→ CONSIGNE 1
Répondez à ces questions sur l'extrait :
(a) Quel roi d'Égypte voulut qu'il y eût une bibliothèque dans son palais ?
(b) Qui fut le premier à dresser une bibliothèque à Athènes ?
(c) Qui rétablit la bibliothèque d'Athènes après que Sylla l'eut pillée ?
→ CONSIGNE 2
Recopiez le passage de l'extrait qui commence à « BIBLIOTHÈQUE. s. f. » et se termine à « dans ce vaisseau. », en y remplaçant chaque occurrence de « livres » par « ouvrages ».

→ EXTRAIT
┏━━
Dictionnaire de Trévoux/6e édition, 1771/BIBLIOTHÈQUE

Jésuites et imprimeurs de Trévoux
(1p. 887-888).

BIBLIOTHÈQUE. s. f. Appartement ou lieu destiné pour y mettre des livres ; galerie, bâtiment plein de livres. Bibliotheca. On le dit aussi des livres en général qui sont rangés dans ce vaisseau.

Quelques auteurs rapportent l’origine des bibliothèques aux Hébreux, & ils disent que le soin qu’ils eurent de conserver les livres divins, & les mémoires qui concernoient les actions de leurs ancêtres, fut un exemple pour les autres nations, & principalement pour les Egyptiens. Osymandrias, Roi d’Egypte, voulut qu’il y eût une bibliothèque dans son Palais, & que l’on mit sur la porte ψυχῆς Ἰατρεῖον. Les Ptolomées, qui régnèrent dans le même pays, furent aussi curieux & magnifiques en livres. L’Ecriture Sainte parle d’une bibliothèque des Rois de Perse, 1. Esdr. V. 15, VI. 1. Quelques-uns veulent qu’elle fût composée principalement des Historiens de la nation, & des mémoires qui regardoient les affaires ; mais il semble que c’étoit plutôt un trésor des titres, ou des chartres & ordonnances des Rois, qu’une bibliothèque. Le texte hébreu l’appelle d’abord seulement la maison des trésors, & ensuite la maison des livres des trésors. On pourroit plus justement appeler bibliothèque, celle que l’auteur du second livre d’Esdras dit que Néhémie construisit, & dans laquelle il rassembla les livres des Prophètes & de David, & les lettres des Rois.

Le premier qui en dressa une à Athènes, fut le Tyran Pisistrate. À la vérité Strabon, dans le 17e livre de sa Géog. assure qu’Aristote fut le premier d’entre les grecs qui se mit en peine d’amasser plusieurs livres, & de dresser une bibliothèque ; mais il est constant que long-temps avant Aristote, Pisistrate en avoit faite une à Athènes, que Xercès transporta en Perse, & que Séleucus Nicanor fit reporter à Athènes. Voyez Aulu-Gelle, Liv. VI, ch. 17. Dans la suite Sylla la pilla : Adrien la rétablit. Voyez sur cette bibliothèque & ses ornemens. Meursius, Athen. Att. L. III. C. 5.
┗━━
→ DONNÉES ENREGISTRÉES
┏━━
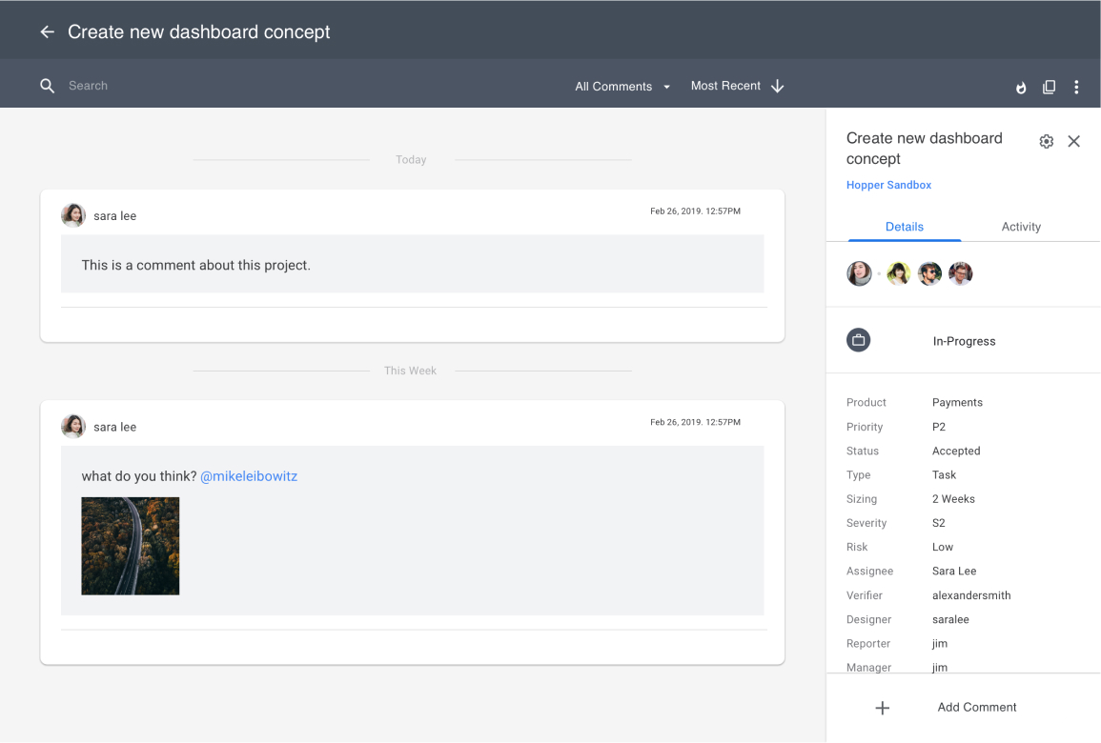Switch to the Activity tab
┗━━
→ RÉPONSE RÉDIGÉE 1
(a) Osymandrias
(b) Le tyran Pisistrate
(c) Adrien

→ RÉPONSE RÉDIGÉE 2
BIBLIOTHÈQUE. s. f. Appartement ou lieu destiné pour y mettre des ouvrages ; galerie, bâtiment plein de ouvrages. Bibliotheca. On le dit aussi des ouvrages en général qui sont rangés dans ce vaisseau.